--- GIVEN RECORDS ---
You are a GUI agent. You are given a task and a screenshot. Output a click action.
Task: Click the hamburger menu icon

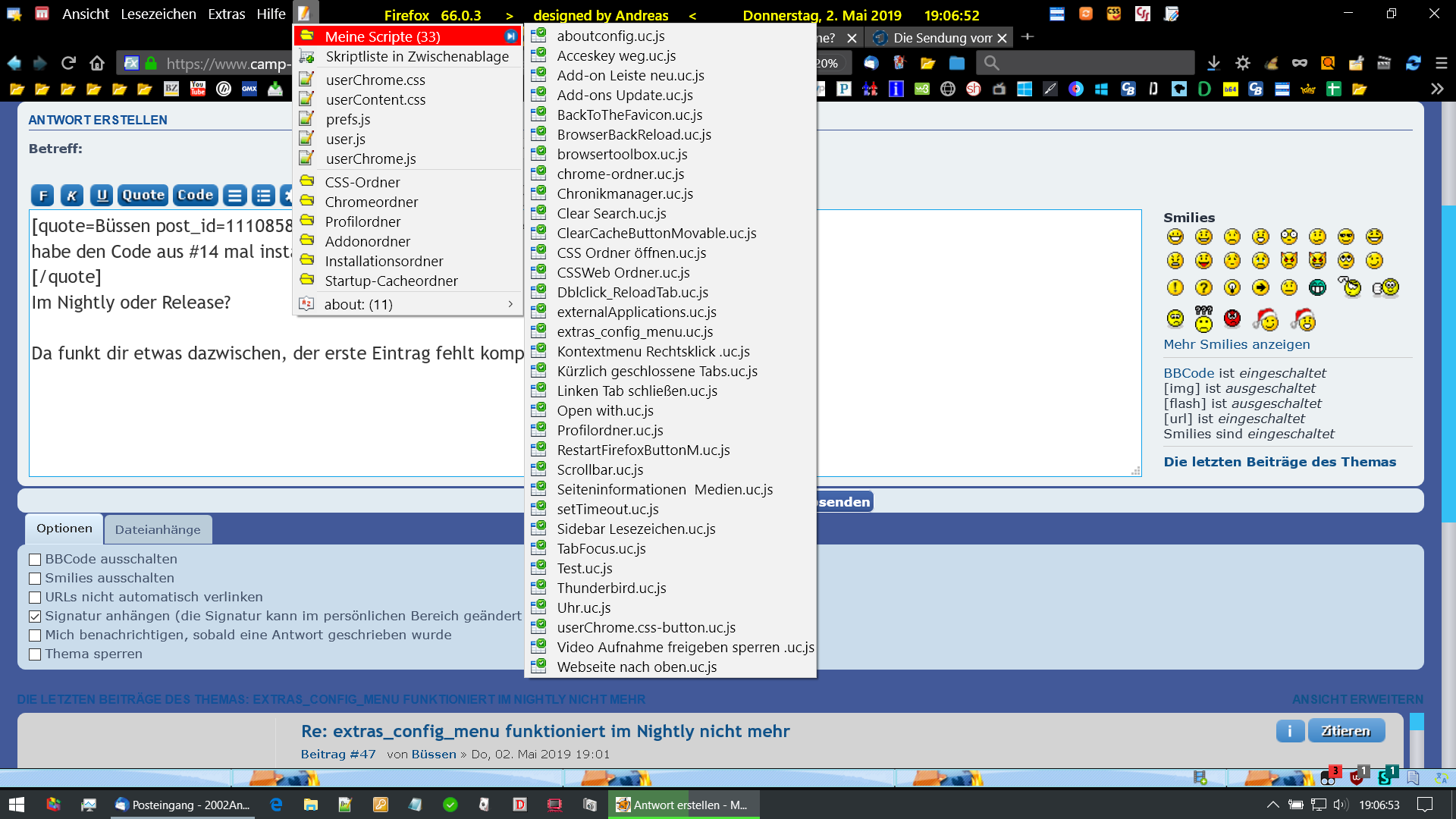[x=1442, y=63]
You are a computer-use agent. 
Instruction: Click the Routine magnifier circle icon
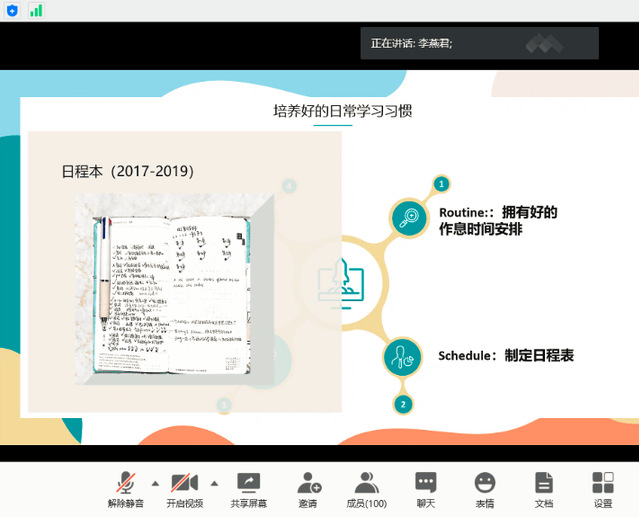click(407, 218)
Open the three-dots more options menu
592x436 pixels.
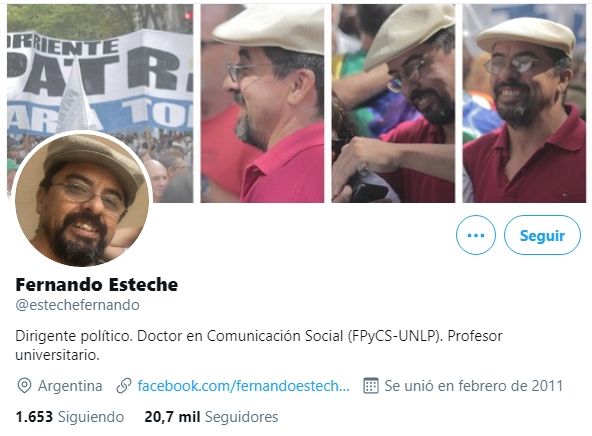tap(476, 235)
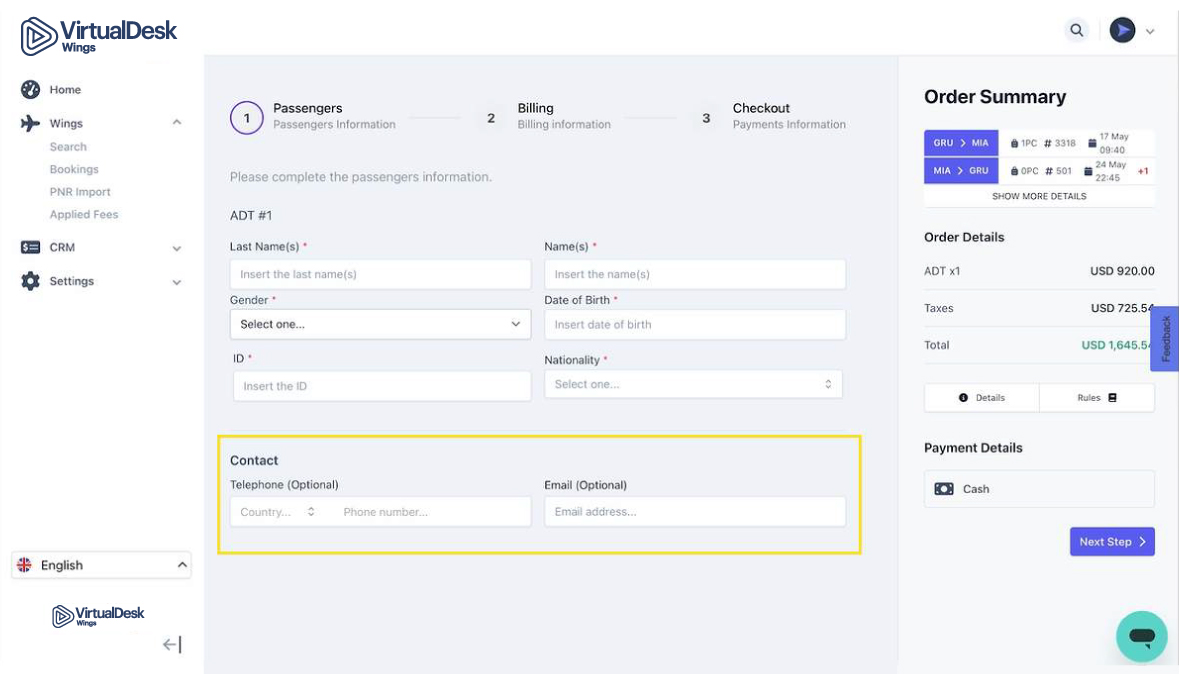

--- TASK OBJECTIVE ---
Please rewrite the lines above, swapping "icon" for "button" wherever it appears and keeping everything else the same. Leave the pictures out of your answer.

--- SOLUTION TO THIS PROBLEM ---
You are a GUI agent. You are given a task and a screenshot. Output a click action.
Task: Click the hamburger menu button

[x=1442, y=63]
You are a computer-use agent. 
Instruction: Click the Routine magnifier circle button
click(407, 218)
Open the three-dots more options menu
592x436 pixels.
tap(476, 235)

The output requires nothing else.